First year teacher Greg Butler gives some special attention to second grader Victoria Broadus.
First year teacher Greg Butler gives some special attention to second grader Victoria Broadus. Adriane Jaeckle/AP
Officially reported disability rates in public schools are entirely unreliable and are almost certainly inflated indicators of how many students are actually disabled. Eventually, school and government officials are going to have to acknowledge that our current procedures for identifying students as disabled are fundamentally flawed and commit themselves to improving these procedures.
One of the reasons we know that reported disability rates lack credibility is that they vary dramatically from state to state. In New Jersey, for example, 18 percent of all students are classified as disabled, but in California the rate is only 10.5 percent. There is no medical reason why students in New Jersey should be 71 percent more likely to be placed into special education than students in California.
Consider also how rapidly special education has grown over the last three decades. Today almost one in seven students is classified as having a disability. That's 63 percent more than when federal programs for special education began in 1976. Do we really believe that our children's medical well-being has deteriorated so severely over the last three decades?
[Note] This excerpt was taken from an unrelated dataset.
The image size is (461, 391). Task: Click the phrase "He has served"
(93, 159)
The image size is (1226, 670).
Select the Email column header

What is especially odd is that almost all the growth in special education over the last three decades has occurred in just two of the 13 federal categories for disabilities: specific learning disability (SLD, which includes dyslexia) and "other health" (which includes attention-deficit disorders ADD). The size of the remaining eleven federal categories combined has remained relatively flat, while SLD has tripled and "other health" has quadrupled. Those two categories account for 86 percent of the increase in special-education enrollments. If there really were a medical plague afflicting the nation's children, we would expect to see an increase in more objectively diagnosed categories, like mental retardation, blindness, and deafness, and not just in the relatively mild and ambiguous categories of SLD and "other health."
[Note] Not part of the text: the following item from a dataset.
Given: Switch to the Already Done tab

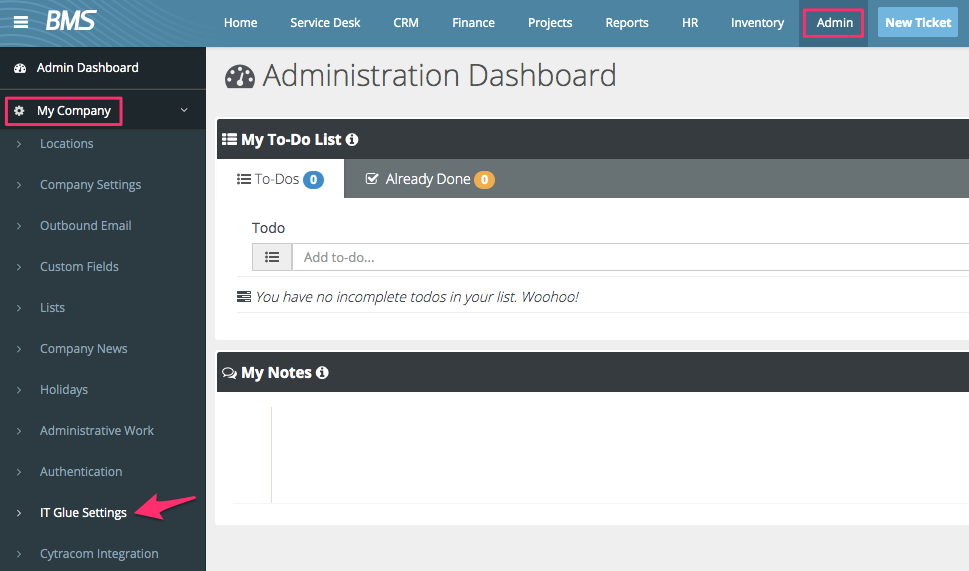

If special-education rates can't be explained by medical factors, what causes them to vary so dramatically from state to state and across time? Part of the explanation could be benign. Perhaps over time, and particularly in some states, awareness and acceptance of disabilities has improved. To the extent that has been the case, some students are currently being counted as disabled who were wrongly excluded from special ed in the past. We know that there are in fact some students who continue to be wrongly excluded from special education.
But much of the increase in special-education rates has been caused by less benign forces. Public schools have been using special education as a remedial-education program. Students who are struggling academically but have no true disability are being wrongly placed in special education. The students may be struggling because they have been taught poorly or because they have a difficult home life, but these are not disabilities. There are probably hundreds of thousands of these students wrongly identified as disabled who really need only remedial education.
Schools have discovered that they can get extra funding from state and federal governments for small-group instruction to help lagging students catch up if they say that the students are struggling because of a processing problem in their brains. School officials who admit that the students are lagging because of poor previous instruction or a difficult home life, by contrast, are left to pay the costs of small-group instruction entirely out of their own budget.
What's so bad about using special education as a remedial program if that is the only way to get resources to help kids who are behind? First, it is an incredibly inefficient way to provide remediation. Classifying students as disabled imposes all sorts of administrative costs on schools to keep up with the paperwork and procedures required by the laws mandating special ed. These costs are not so great that they deter schools from incorrectly identifying students as disabled, but in aggregate they impose a considerable, unnecessary burden on taxpayers.
Second, wrongly labeling lagging students as disabled imposes on those students an academic stigma and, often, lowered academic expectations.
Third, miscategorizing those students prevents schools and the public from identifying their own problems and trying to correct them. If we blame processing problems in children's brains for academic struggles rather than poor prior instruction or issues outside of school, we'll fail to take the necessary corrective steps.
And fourth, let's not forget that reducing over-identification would allow special-education resources to be focused on students who are truly disabled and in need of extra assistance, including students truly suffering from SLD and ADD.
Schools are not reliable at distinguishing between true, medical disabilities and academic difficulties caused by poor instruction or difficult home lives. We need to develop procedures for identifying and auditing disability classifications independent of the school systems, which suffer from obvious conflicts of interest. If reforms are not instituted, it won't be long until we live in a Lake Woebegone where all children are above average, and the ones who aren't are labeled "disabled."